Service Analysis of ReadOnlyAccess, ViewOnlyAccess, and SecurityAudit

We pull the JSON down for three policies and run them through little shell magic:

cat ReadOnlyAccess.json | jq .Statement[0].Action[] -r | awk -F: '{print $1}' | sort | uniq
  • ReadOnlyAccess.json: 261
  • SecurityAudit.json: 160
  • ViewOnlyAccess.json: 160

The services in SecurityAudit & ViewOnlyAccess are the same.

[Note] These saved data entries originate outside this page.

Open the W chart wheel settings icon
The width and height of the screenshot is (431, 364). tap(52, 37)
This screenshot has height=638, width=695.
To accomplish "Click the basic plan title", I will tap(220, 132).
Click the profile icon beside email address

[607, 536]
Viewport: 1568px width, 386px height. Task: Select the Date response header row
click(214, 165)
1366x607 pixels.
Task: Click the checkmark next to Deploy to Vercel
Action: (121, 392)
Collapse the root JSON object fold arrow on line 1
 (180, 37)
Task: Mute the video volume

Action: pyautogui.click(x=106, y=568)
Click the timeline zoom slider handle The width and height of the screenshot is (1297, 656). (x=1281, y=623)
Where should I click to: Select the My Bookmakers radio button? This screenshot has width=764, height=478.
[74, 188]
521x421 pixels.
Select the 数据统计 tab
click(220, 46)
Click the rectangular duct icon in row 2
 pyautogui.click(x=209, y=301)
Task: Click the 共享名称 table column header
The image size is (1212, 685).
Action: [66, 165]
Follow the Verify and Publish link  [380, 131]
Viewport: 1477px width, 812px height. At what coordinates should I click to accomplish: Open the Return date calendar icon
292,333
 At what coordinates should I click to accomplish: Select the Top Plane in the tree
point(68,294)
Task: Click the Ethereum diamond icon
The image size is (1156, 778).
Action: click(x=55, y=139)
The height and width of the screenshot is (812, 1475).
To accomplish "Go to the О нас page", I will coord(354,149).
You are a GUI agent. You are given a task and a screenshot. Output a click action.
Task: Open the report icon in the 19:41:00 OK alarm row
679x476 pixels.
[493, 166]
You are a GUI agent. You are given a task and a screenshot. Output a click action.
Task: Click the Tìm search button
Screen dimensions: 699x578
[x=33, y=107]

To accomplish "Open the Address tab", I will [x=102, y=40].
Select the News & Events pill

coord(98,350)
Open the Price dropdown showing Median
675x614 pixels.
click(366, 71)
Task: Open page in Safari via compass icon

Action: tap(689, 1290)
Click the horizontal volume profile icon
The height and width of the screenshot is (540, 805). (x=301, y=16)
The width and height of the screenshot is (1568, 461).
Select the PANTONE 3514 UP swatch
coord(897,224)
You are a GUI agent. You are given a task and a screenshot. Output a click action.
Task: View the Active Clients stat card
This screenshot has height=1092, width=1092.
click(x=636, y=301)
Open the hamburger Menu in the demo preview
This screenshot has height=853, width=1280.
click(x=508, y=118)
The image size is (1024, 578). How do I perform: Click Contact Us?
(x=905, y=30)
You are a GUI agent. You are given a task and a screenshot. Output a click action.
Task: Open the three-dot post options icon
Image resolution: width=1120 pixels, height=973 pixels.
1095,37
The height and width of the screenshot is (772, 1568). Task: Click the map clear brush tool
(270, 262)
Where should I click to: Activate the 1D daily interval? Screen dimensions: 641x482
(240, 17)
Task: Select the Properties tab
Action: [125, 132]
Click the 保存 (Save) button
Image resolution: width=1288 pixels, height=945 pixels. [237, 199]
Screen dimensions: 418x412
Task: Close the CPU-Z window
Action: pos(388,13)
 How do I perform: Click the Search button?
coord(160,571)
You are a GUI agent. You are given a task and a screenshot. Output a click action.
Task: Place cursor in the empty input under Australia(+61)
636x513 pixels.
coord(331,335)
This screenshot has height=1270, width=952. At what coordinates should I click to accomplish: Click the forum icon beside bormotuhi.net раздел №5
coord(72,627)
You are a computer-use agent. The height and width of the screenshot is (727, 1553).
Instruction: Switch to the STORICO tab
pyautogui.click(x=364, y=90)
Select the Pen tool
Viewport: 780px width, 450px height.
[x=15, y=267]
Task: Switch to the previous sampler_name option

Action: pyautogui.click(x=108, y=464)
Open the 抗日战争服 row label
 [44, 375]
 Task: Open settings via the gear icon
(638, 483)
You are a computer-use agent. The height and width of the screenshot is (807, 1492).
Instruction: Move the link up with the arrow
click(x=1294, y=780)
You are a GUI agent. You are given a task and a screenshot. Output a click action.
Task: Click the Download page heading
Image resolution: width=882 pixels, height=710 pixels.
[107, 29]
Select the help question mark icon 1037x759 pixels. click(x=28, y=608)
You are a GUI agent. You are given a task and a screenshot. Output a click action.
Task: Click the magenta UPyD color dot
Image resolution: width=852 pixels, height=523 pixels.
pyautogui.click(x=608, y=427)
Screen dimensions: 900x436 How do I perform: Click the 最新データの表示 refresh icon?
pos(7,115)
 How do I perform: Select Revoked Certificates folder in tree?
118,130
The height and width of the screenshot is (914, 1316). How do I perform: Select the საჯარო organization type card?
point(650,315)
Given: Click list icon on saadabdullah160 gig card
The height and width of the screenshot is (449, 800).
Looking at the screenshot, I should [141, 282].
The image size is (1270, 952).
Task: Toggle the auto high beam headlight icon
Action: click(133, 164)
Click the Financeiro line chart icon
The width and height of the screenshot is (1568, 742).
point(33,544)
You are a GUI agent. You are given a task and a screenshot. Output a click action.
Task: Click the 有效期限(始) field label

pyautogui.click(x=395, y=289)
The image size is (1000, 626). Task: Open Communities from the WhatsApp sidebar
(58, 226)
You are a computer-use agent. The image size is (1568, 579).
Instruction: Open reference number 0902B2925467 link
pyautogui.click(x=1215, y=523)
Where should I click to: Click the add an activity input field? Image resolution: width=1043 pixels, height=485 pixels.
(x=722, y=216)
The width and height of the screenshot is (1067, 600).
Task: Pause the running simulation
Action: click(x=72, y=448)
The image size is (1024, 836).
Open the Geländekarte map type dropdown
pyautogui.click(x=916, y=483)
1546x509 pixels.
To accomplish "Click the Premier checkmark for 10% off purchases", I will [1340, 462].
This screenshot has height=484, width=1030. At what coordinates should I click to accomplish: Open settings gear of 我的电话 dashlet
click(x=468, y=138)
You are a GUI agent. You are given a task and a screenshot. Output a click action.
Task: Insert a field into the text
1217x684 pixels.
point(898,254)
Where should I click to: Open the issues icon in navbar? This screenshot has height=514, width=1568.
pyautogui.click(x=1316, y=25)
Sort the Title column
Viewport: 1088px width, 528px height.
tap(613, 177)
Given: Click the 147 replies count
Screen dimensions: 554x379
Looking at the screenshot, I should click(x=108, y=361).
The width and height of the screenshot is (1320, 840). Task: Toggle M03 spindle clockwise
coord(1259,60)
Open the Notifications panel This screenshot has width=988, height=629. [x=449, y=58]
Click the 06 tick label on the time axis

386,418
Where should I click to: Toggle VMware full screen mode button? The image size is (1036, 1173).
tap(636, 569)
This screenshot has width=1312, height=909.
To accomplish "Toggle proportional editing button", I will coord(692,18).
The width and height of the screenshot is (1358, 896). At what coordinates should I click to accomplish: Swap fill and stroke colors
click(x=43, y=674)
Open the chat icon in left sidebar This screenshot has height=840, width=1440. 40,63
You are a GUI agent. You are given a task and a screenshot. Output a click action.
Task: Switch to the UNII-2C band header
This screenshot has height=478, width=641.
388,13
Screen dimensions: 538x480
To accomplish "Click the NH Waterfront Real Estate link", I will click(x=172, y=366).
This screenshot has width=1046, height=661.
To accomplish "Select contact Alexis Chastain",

In the ViewOnlyAccess not in ReadOnlyAccess:

  1. comprehendmedical
  2. deepracer
  3. docdb-elastic
  4. finspace
  5. geo
  6. honeycode
  7. kafka-cluster
  8. quicksight
  9. s3-outposts

110 services in ReadOnlyAccess but not in ViewOnlyAccess. You’re blind to all of these services if you rely solely on ViewOnlyAccess:

  1. amplify
  2. apigateway
  3. appconfig
  4. applicationinsights
  5. appstream
  6. aps
  7. arc-zonal-shift
  8. artifact
  9. aws-portal
  10. backup-gateway
  11. billing
  12. billingconductor
  13. budgets
  14. cassandra
  15. ce
  16. chatbot
  17. cleanrooms
  18. cloudhsm
  19. codeguru-profiler
  20. codeguru-reviewer
  21. codestar-connections
  22. codestar-notifications
  23. compute-optimizer
  24. consoleapp
  25. consolidatedbilling
  26. customer-verification
  27. databrew
  28. deepcomposer
  29. devops-guru
  30. discovery
  31. dlm
  32. drs
  33. ec2messages
  34. elemental-appliances-software
  35. emr-containers
  36. emr-serverless
  37. evidently
  38. fis
  39. freertos
  40. freetier
  41. gamesparks
  42. groundstation
  43. healthlake
  44. identity-sync
  45. identitystore
  46. identitystore-auth
  47. imagebuilder
  48. importexport
  49. internetmonitor
  50. invoicing
  51. iot1click
  52. iotfleethub
  53. iotfleetwise
  54. iotroborunner
  55. iotwireless
  56. ivs
  57. ivschat
  58. launchwizard
  59. lookoutvision
  60. m2
  61. macie2
  62. mediaconvert
  63. mgh
  64. mgn
  65. mobileanalytics
  66. mobiletargeting
  67. monitron
  68. networkmanager
  69. nimble
  70. notifications
  71. notifications-contacts
  72. oam
  73. omics
  74. osis
  75. outposts
  76. payment-cryptography
  77. payments
  78. pi
  79. pipes
  80. polly
  81. proton
  82. purchase-orders
  83. rbin
  84. refactor-spaces
  85. resiliencehub
  86. resource-explorer-2
  87. route53-recovery-cluster
  88. route53-recovery-control-config
  89. route53-recovery-readiness
  90. rum
  91. s3-object-lambda
  92. sagemaker-groundtruth-synthetic
  93. savingsplans
  94. scheduler
  95. servicecatalog
  96. servicediscovery
  97. signer
  98. sms-voice
  99. ssm-contacts
  100. ssm-incidents
  101. sso-directory
  102. supportplans
  103. sustainability
  104. swf
  105. tax
  106. timestream
  107. tnb
  108. vpc-lattice
  109. workmail
  110. workspaces-web
Come on AWS, can we please get a single team to own this and ensure some level of consistency for customers?